By Audrey Alix

2022 and Climate, the weather ruled.

Our climate is changing and that doesn’t just mean hotter, that means that droughts will get drier, storms will get stronger, and extreme weather will get more extreme. Remember that the Earth is a fragile planet, and by polluting it, we are messing with its natural systems.

It’s not just heat:

Remember when Texas got hit with a snowstorm? That’s because of disruptions of the polar vortex. Cold snaps are moving further south because of this. For example, the winter storm this past December reached Tennessee and Texas, getting all the way down to -4 in Texas and -17 in Nashville (wind chills). Not only are they going further South, but they are also getting colder.

Extreme weather:

Although cold snaps are an effect of climate change, so is extreme heat. The top 10 warmest years on record have all occurred since 2010 (cite). The warming of the climate leads to more evaporation and in turn, more precipitation.

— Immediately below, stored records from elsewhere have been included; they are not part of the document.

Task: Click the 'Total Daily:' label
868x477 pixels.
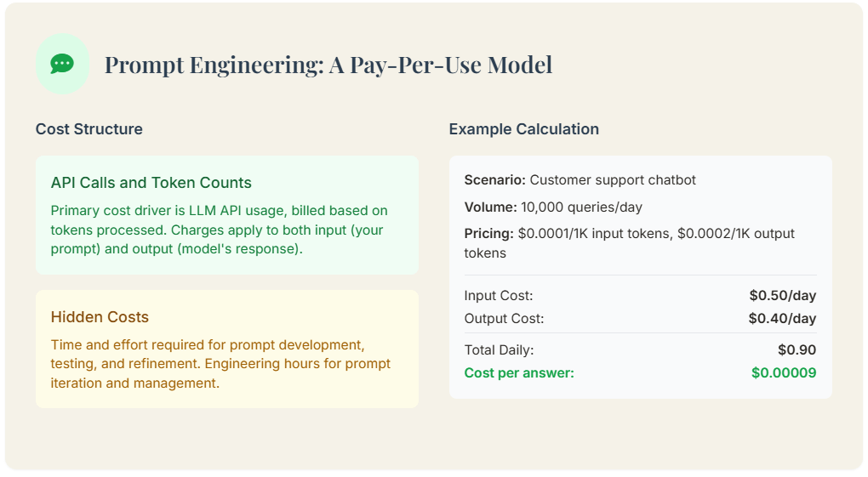Action: (x=500, y=349)
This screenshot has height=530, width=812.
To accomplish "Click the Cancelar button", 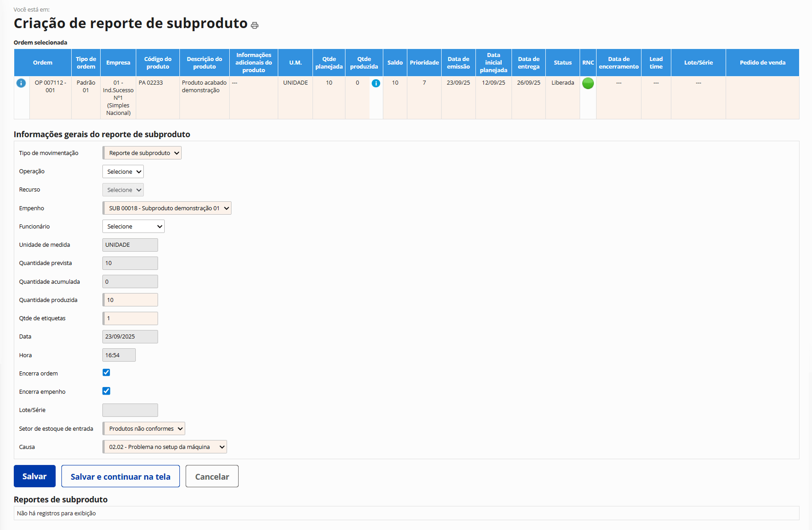I will (212, 477).
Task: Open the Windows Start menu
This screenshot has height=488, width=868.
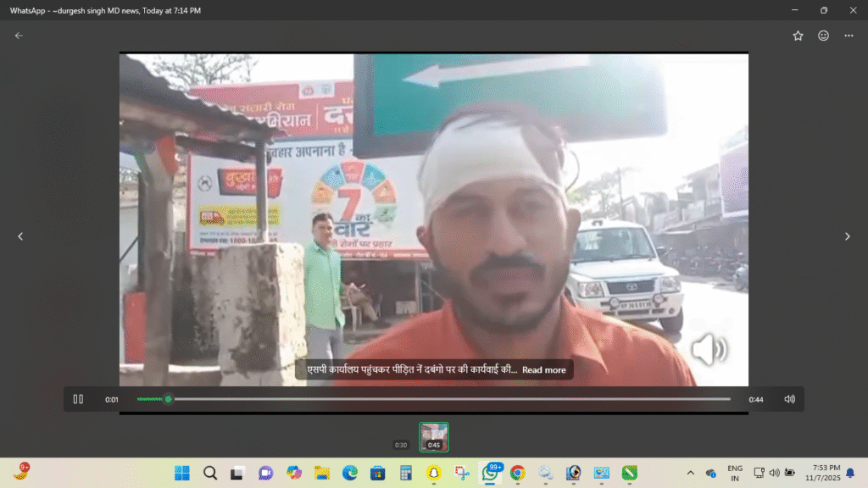Action: tap(182, 473)
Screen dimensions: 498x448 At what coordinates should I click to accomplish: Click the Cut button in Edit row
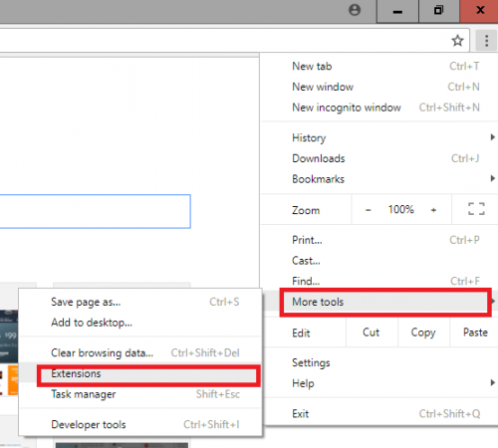(372, 333)
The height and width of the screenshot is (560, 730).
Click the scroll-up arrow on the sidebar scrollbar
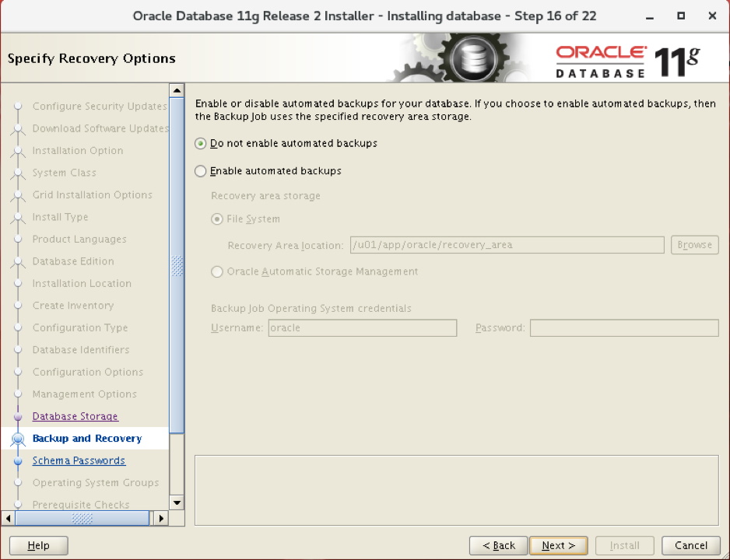click(x=177, y=90)
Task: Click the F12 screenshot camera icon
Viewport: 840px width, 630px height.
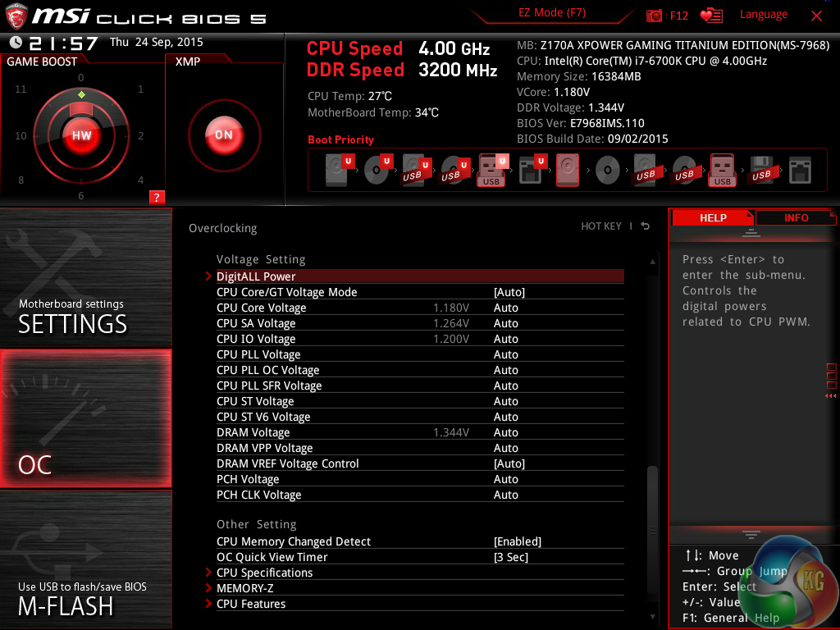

To take a look at one example, Pakistan faced dramatic floods this past year that killed over 1000 people.

            A 1000-year flood is a flood that is so large it occurs once every 1000 years. That’s a .1% chance of that flood happening in a given year. This past year, 5-1000 year flood events occurred.

            Extreme weather in general is dramatically increasing. According to NOAA, the average number of weather events that exceed $1billion in damages is 7.9 from 1980-2022, meanwhile the average for 2018-2022 is a shocking 17.8.

Extreme Weather Pattern Frequency

What are Future Predictions for the Coming Years?

According to “The Guardian”, El Nino, a “climate pattern that describes the unusual warming of the eastern tropical pacific ocean” (National Geographic) is likely going to return in 2023, a 66% chance by August-October according to NOAA, the National Oceanic and Atmospheric Association. Unfortunately, according to professor Bill McGuire, of University College London, we can expect the harsh weather conditions that El Nino brings to be significantly worse than those brought in 2021 and 2022, years with already devastating weather (The Guardian).

Unfortunately, we can expect things to get worse if we don’t take climate action seriously and change.